A ranker orders eligible candidates; a final pass enforces slate-level constraints that item scores alone cannot express.
Ranking and re-ranking: balance relevance with coverage and curriculum rules
Score comparable candidates
If several candidate sources produce their own scores, those values may be on incompatible scales. A common ranker can use context, item features and candidate-source identity, then calibrate against observed outcomes. Evaluate the declared learning metric rather than assuming a higher click probability is enough. Outcome choice controls the ranking objective.
Construct the slate
Five individually high-scoring lessons can all cover the same concept. Add a simple diversity rule, such as at most two items from one subject in a five-item slate, and record when it is relaxed. A prerequisite gate is harder than a diversity preference. Apply hard constraints before optimizing soft ones, and surface the reason when no valid slate exists.
Keep freshness and safety
Fresh material may need a discovery slot, but recency alone does not prove relevance.
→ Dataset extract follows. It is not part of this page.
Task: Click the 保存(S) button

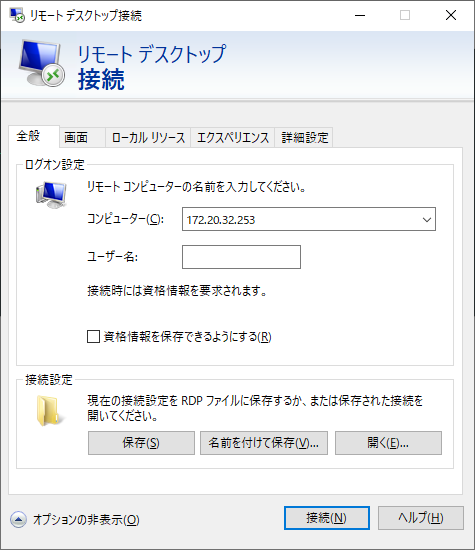Action: [x=141, y=443]
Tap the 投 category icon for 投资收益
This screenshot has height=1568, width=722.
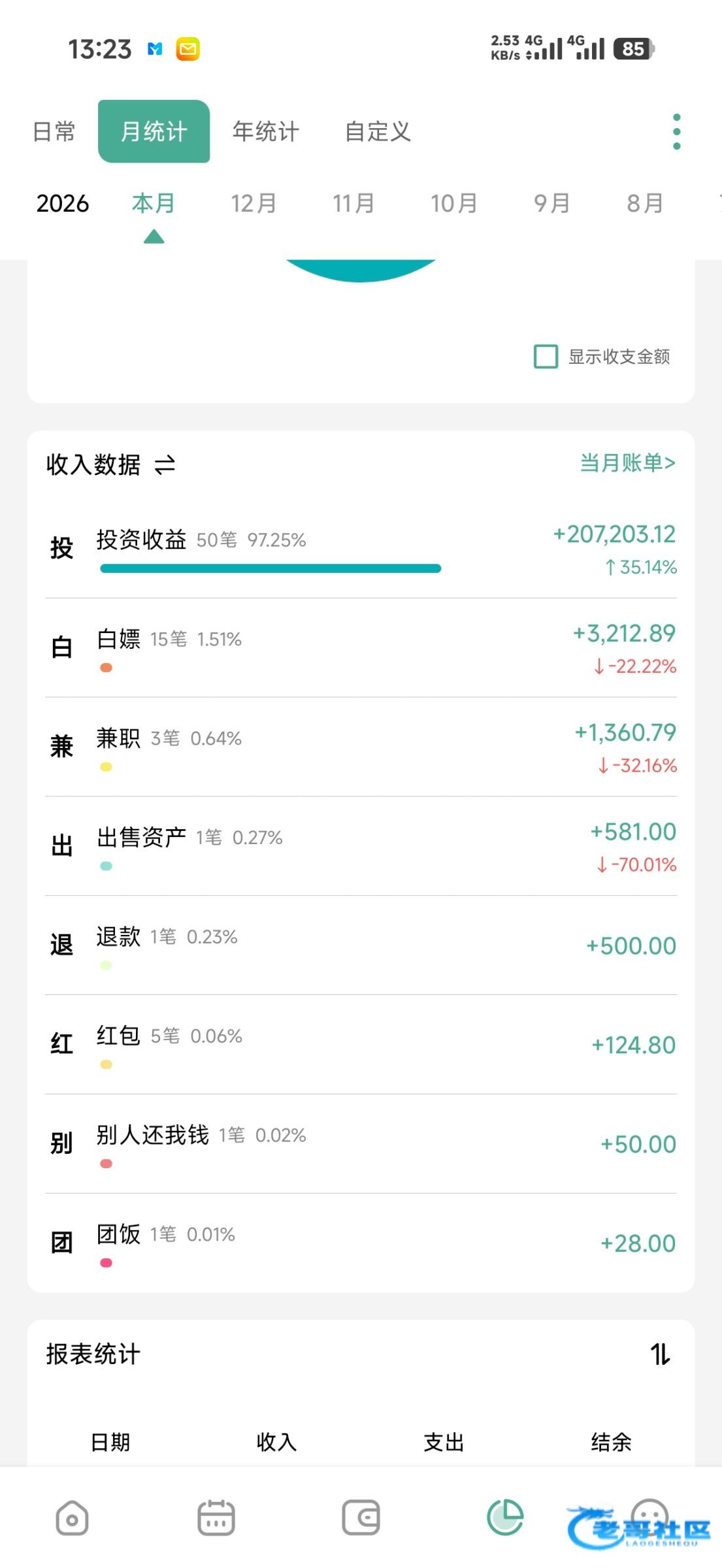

Remove withdrawn pages at request time and cap exposure of a new lesson until quality signals arrive. Candidate eligibility and serving-time validation are both needed if the index is stale.
Check tradeoffs
Make a fixture with four high-scoring lessons from one subject and two slightly lower-scoring lessons from another. A three-item slate with a two-per-subject cap must include at least one from the second subject. Report relevance cost and subject coverage alongside the final order. An apparently diverse slate that repeats the same prerequisite is not useful diversity.
Implementation
def capped_subject_slate(ranked_items, slate_size=3, per_subject_cap=2):
if slate_size < 1 or per_subject_cap < 1:
raise ValueError("slate limits must be positive")
selected = []
counts = {}
for item in ranked_items:
subject = item["subject"]
if counts.get(subject, 0) >= per_subject_cap:
continue
selected.append(item)
counts[subject] = counts.get(subject, 0) + 1
if len(selected) == slate_size:
break
return selectedPerformance and operating cost
This pass costs O(K) time and O(S) state for K ranked candidates and S encountered subjects. More complex slate optimization can be expensive; start with explicit hard gates and measurable simple constraints before introducing a learned re-ranker.
Common Mistakes
- Do not compare uncalibrated scores from unrelated candidate sources.
- Do not apply a soft diversity preference in place of a hard access rule.
- Do not maximize slate variety while hiding relevance loss.